When Trump “looks at images of these protesters,” the Washington Post reporter said, “he sees his own campaign banner. He knows that these are his supporters. They may not all be his supporters. We’re not sure who they all are going to vote for in November. But many of them are Trump supporters, are waving Trump flags.”
He added, “And Trump, the president, knows that he needs to show some solidarity with them. It’s one of the reasons why, for example, after the Charlottesville attack, he showed solidarity with the neo-Nazi protesters there.”
Trump has defended the quarantine demonstrators’ “right to protest, which is in direct violation of the social distancing guidelines that his own administration has put out,” Rucker noted in what he must have thought was a terrific “gotcha.”
First, could we please refrain from drawing any comparison between the quarantine protesters and actual white supremacists? For crying out loud.
Second, that last bit about Trump standing in solidarity with the neo-Nazis in Charlottesville is not even true. We have been over this a million times. But it is the lie that will not die, so it bears a quick revisit.
In 2017, a planned demonstration against the removal of a statue Robert E. Lee turned into a massive alt-right rally, complete with a massive counterdemonstration, that broke out into violence and the murder of one counter-protestor. Trump held a press conference. He was asked several times about the deadly clashes. At one point, the president said that there were “very fine people, on both sides.” The press and everyone who heard those six words were aghast, especially considering that a counter-protester in Charlottesville was murdered three days prior by a white supremacist. In context, however, it is clear the president did not attempt to “both sides” the issue.
“I’ve condemned neo-Nazis,” Trump told reporters. “I’ve condemned many different groups. But not all of [the people at the rally] were neo-Nazis, believe me. Not all of those people were white supremacists, by any stretch. Those people were also there because they wanted to protest the taking down of a statue, Robert E. Lee.”
Note that Trump may have been wrong about exactly who showed up at the demonstration. You might even disagree that some supporters of General Lee are fine people. But Trump has made abundantly clear that that’s all he meant to say.

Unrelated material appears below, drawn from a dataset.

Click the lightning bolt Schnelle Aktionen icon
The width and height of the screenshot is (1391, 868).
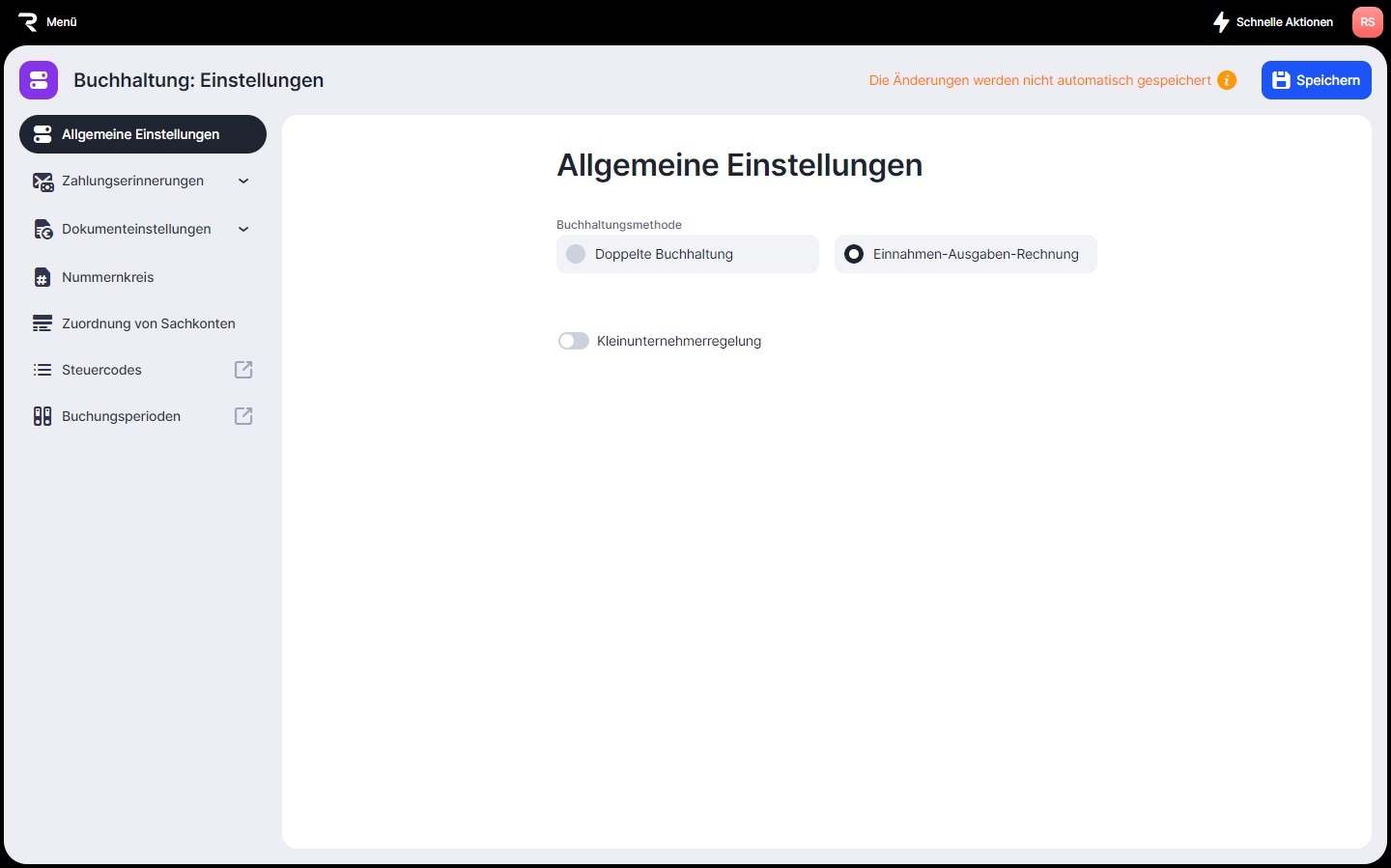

There were fine people there who didn’t want the statue torn down — not that the neo-Nazis, who, frankly, dominated and embodied the spirit of that scary event, were “fine people.”

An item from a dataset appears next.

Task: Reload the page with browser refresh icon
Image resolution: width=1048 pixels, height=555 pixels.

“You had people, and I’m not talking about the neo-Nazis and the white nationalists, because they should be condemned totally,” Trump said. “But you had many people in that group other than neo-Nazis and white nationalists.”
“If you look,” he added later, “they were people protesting very quietly the taking down of the statue of Robert E. Lee. I’m sure in that group there were some bad ones.”
Even so, the narrative that Trump stood in solidarity with neo-Nazis in Charlottesville has become canon thanks largely to journalistic dishonesty and bad faith. Even the Washington Post’s White House bureau chief keeps repeating it.